Background: Reduced serotonergic function is hypothesized in alcohol abuse and dependence. Serotonergic innervation of the cortex arises predominantly from the dorsal raphe nucleus (DRN). We sought to determine the number and morphometric characteristics of DRN serotonergic neurons postmortem in alcoholic individuals (n=9; age: 16-66 years; 8M:1F) compared with psychiatrically normal, nonalcoholic controls (n=6; age: 17-74 years; 4M:2F).
Methods: Brainstems were collected at autopsy, fixed and cryoprotected. Alcohol dependence or abuse was determined by psychological autopsy (DSM-IV), the presence of liver fatty changes or cirrhosis and/or high blood alcohol level. Tissue was sectioned at 50 microm (-25 degrees C). A series of 1:10 sections was immunoreacted with antiserum to tryptophan hydroxylase (TPH), the rate-limiting enzyme in the biosynthesis of serotonin. The total number of TPH-immunoreactive (IR) DRN neurons was determined by stereology. Neuron morphometry indices were determined using a video-based imaging system attached to a microscope. We identified TPH-IR neurons every 1,000 microm in each brainstem and measured neuron area, total cross sectional neuron area, and the total area and density of immunolabeled processes.

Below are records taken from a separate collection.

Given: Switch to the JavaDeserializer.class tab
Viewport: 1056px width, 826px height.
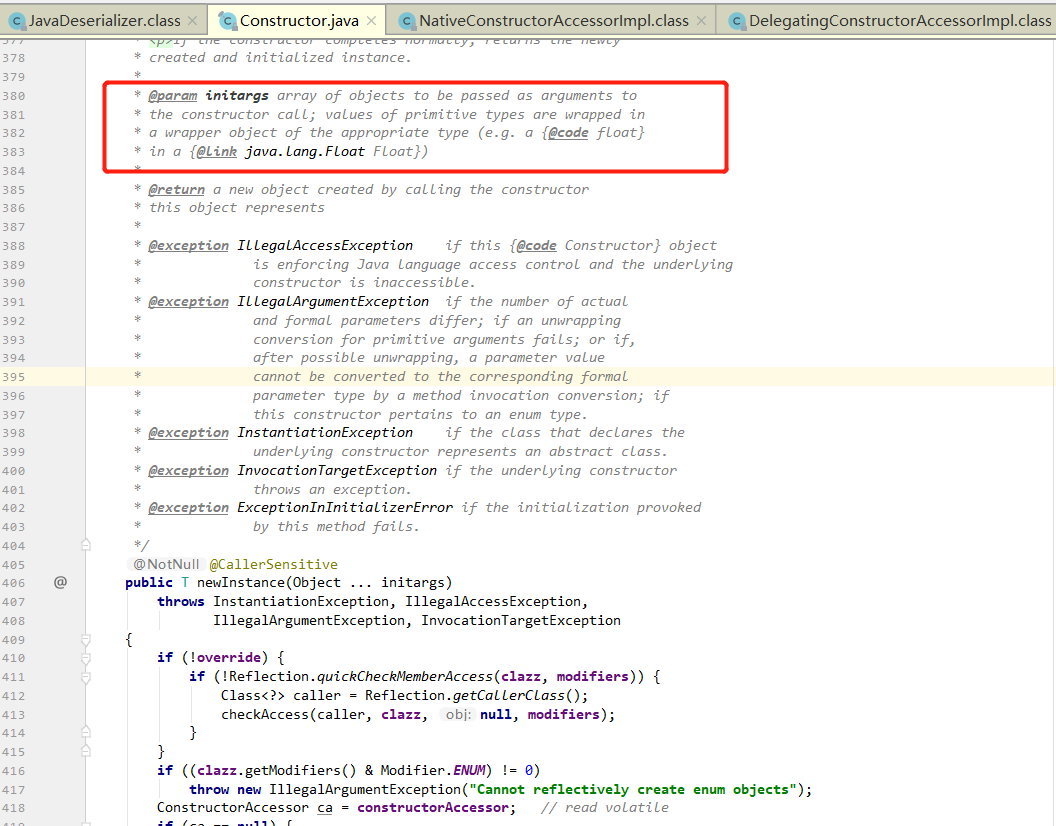Looking at the screenshot, I should tap(105, 20).
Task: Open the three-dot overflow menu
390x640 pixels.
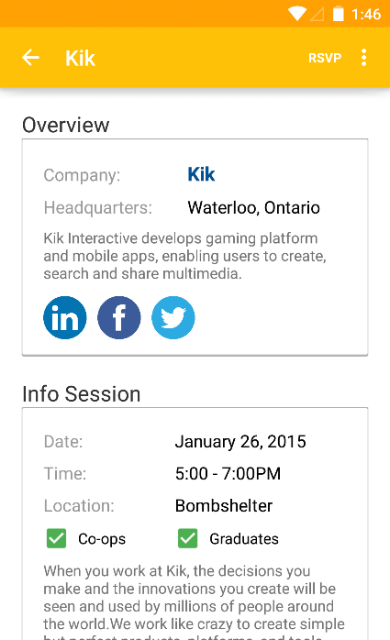Action: pos(363,58)
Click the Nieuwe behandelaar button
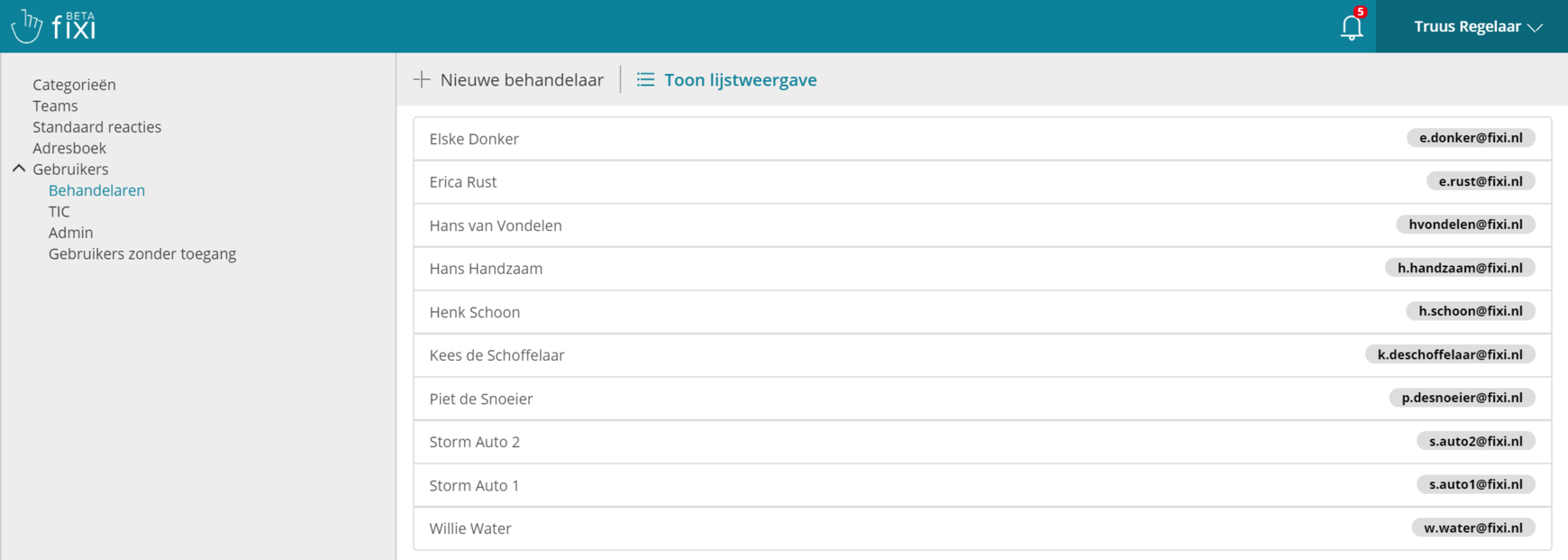The height and width of the screenshot is (560, 1568). pyautogui.click(x=521, y=79)
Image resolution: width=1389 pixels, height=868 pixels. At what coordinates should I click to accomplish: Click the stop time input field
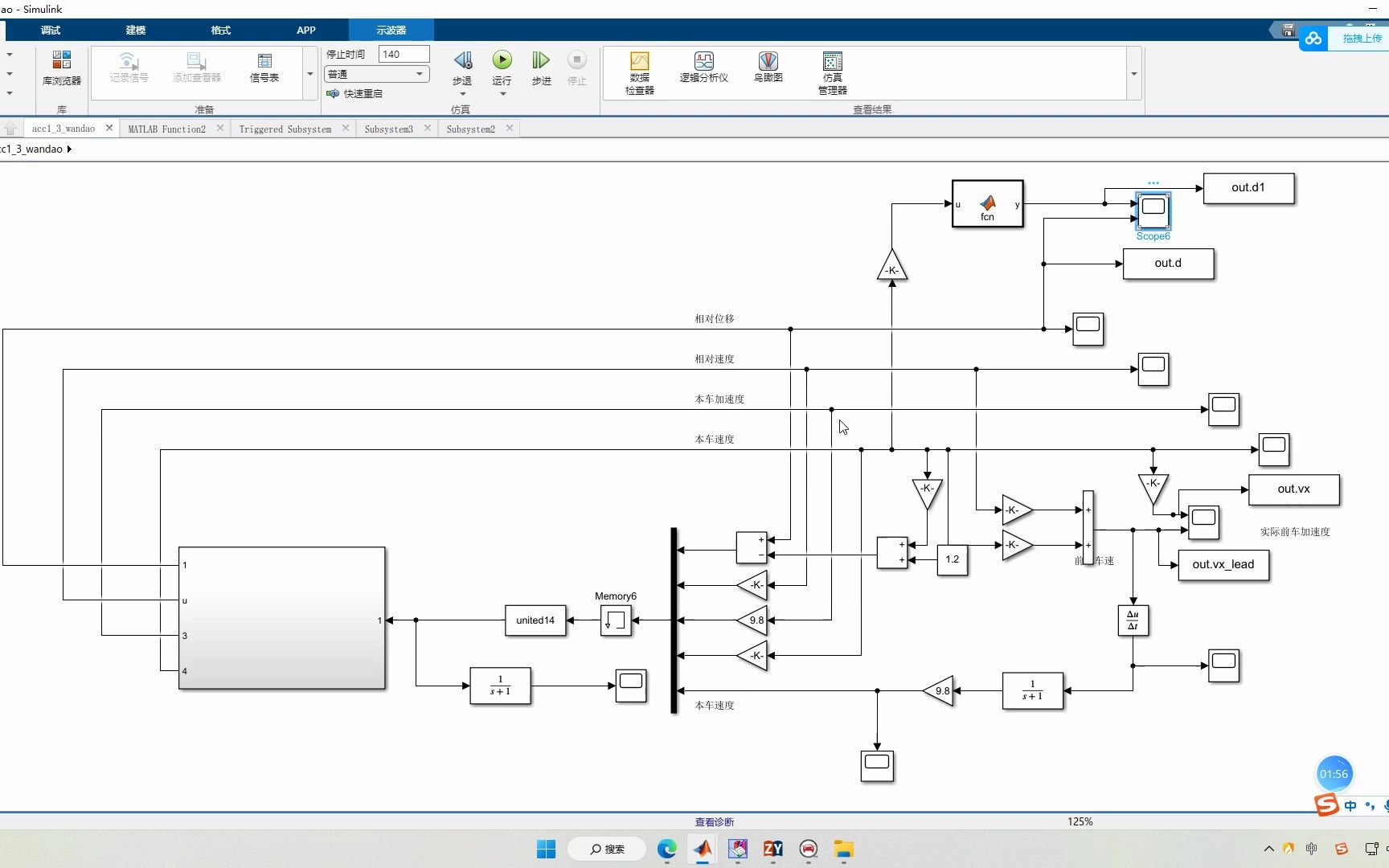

Results: Dorsal raphe nucleus neuron number (controls: 80,386+/-10,238; alcoholic individuals: 85,884+/-12,478) was not different between groups but TPH-IR was greater in alcoholic individuals throughout the rostrocaudal extent of the DRN. The volume of the DRN was 66+/-9 mm3 in controls and 55+/-5 mm3 in alcoholic individuals (p>0.05). The average size of DRN neurons did not differ between groups (353+/-12 microm2 for controls vs 360+/-15 microm2 for alcoholic subjects). However, the area occupied by neuron processes (area of processes/DRN area) was 2.2-fold greater in alcoholic individuals compared with controls (p<0.05).
Conclusions: The increased area occupied by neuron processes in alcoholic individuals may represent sprouting and, together with greater TPH-IR, be a compensatory response to impaired serotonergic transmission or cumulative effects of alcohol on the serotonin system.